Apesar de parecer absurdo, fazia sentido com toda a situação apresentada até agora, principalmente pelo fato de Zethnniyr ter chifres e cauda. Mio sabia que era real depois de tudo.
— Seu nome é Zethnniyr, certo? — perguntou e o demônio assentiu, assim, continuou: — Olha, eu sinto muito, mas eu não posso ser sua serva...
— E por que não?
— Eu não sou a pessoa ideal para te ajudar, muito menos te fornecer magia...
— Tem razão. Em batalha, seu peso deve te atrapalhar por ser gordinha, não é?
— Por que está falando sobre o meu peso?! — Seu rosto apresentava uma expressão emburrada e suas bochechas estavam coradas. Assim que se recompôs, deu continuidade: — De qualquer forma, eu não posso te ajudar... Me desculpe.
O clima do cômodo se encontrava carregado, e também, silencioso. Depois da declaração de Mio, nenhum dos dois falou uma única palavra e ambos não se olharam nenhuma vez. Zethnniyr não tinha mais nada a fazer ali depois daquilo, então se virou e ficou de frente para a janela, encarando-a. Quando Mio ousou em falar algo, o maou interrompeu.

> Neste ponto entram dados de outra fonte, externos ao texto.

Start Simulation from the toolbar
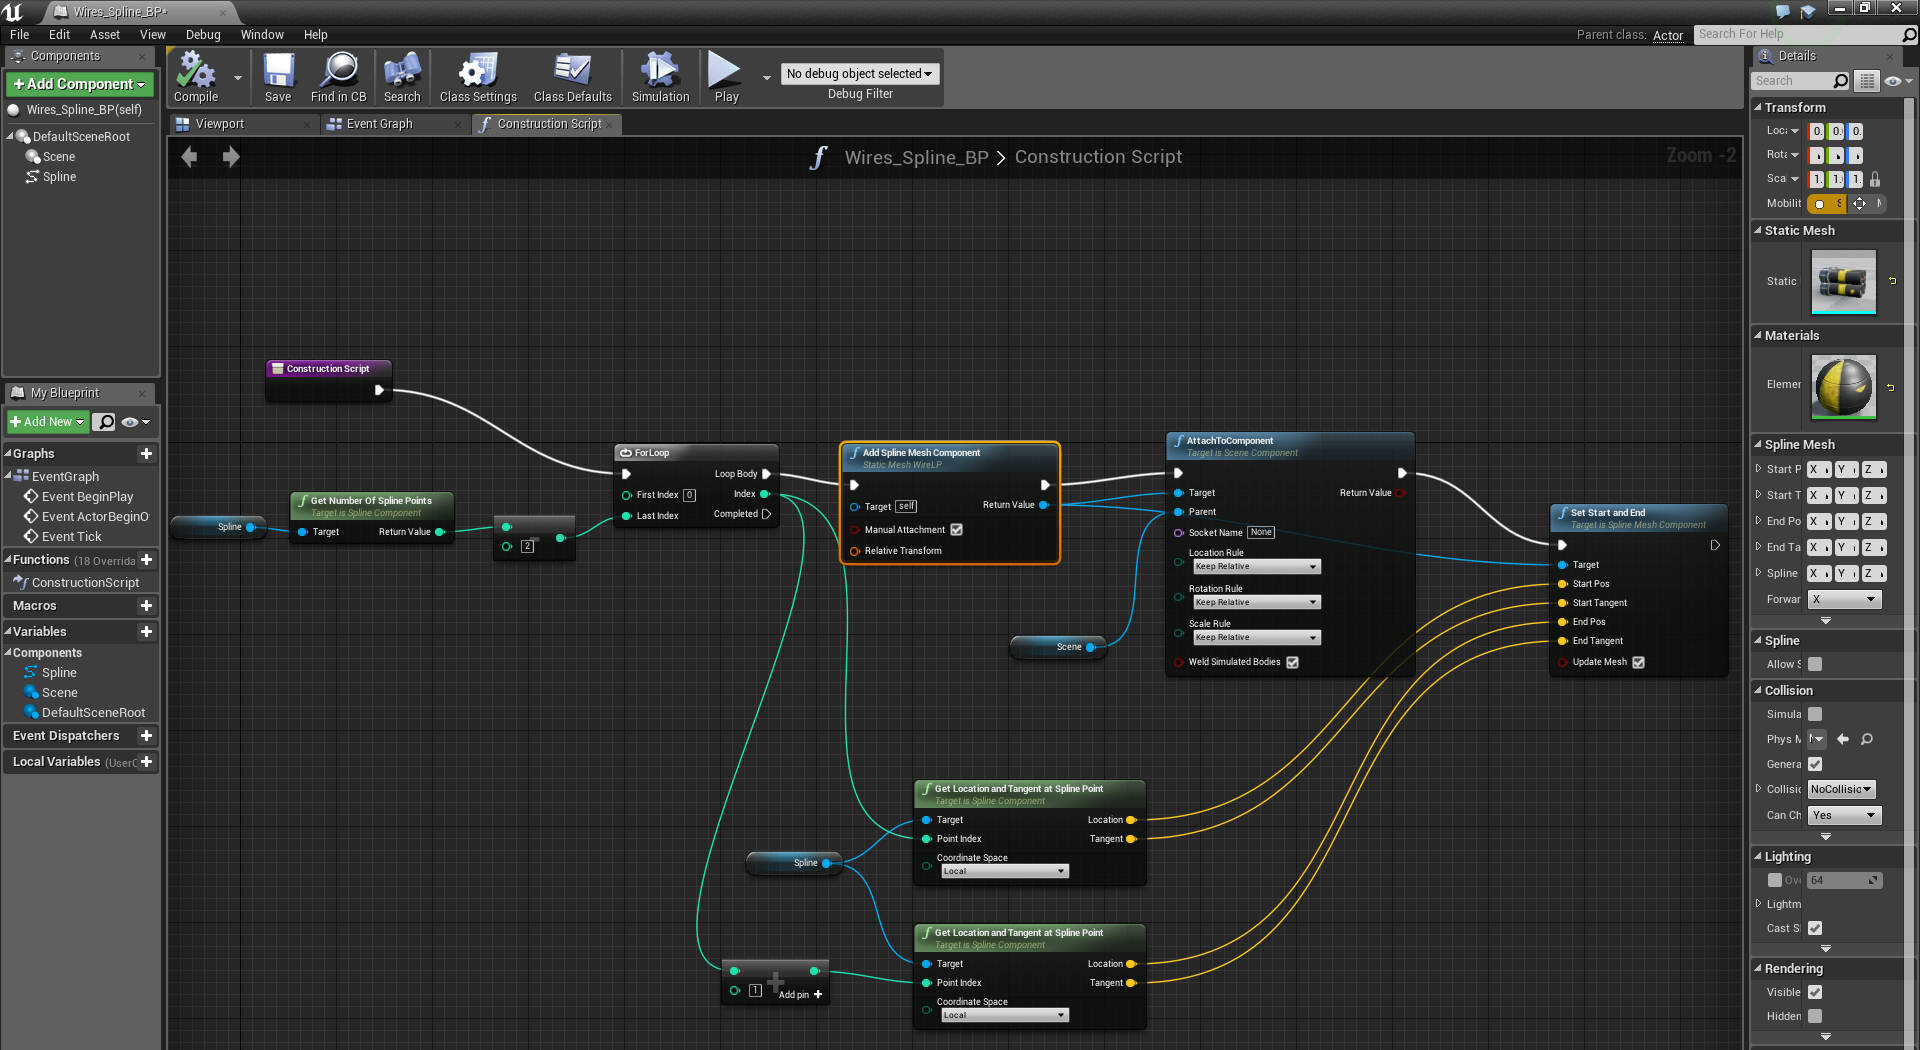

— Não precisa aceitar minha proposta de imediato. Te darei um tempo para pensar.
— Mas...
— Eu vou te tornar a minha serva, mas esperarei até você se provar digna como tal, e claro, quando estiver pronta.
Zethnniyr virou seu rosto e deu um sorriso confiante, o que fez Mio arregalar seus olhos em desentendimento. Sem nenhum aviso prévio, o Rei dos Demônios abriu a janela e, em um salto, pulou para fora do apartamento, sumindo da vista de Mio.
Ela continuou ali parada com as sobrancelhas franzidas. Não sabia se estava sonhando ou se tudo o que tinha acontecido era real. Não conseguiu nem pensar na raid do jogo pelo qual estava tão empolgada. Depois de tal acontecimento, tudo o que conseguia pensar era em reorganizar seus pensamentos e ir dormir.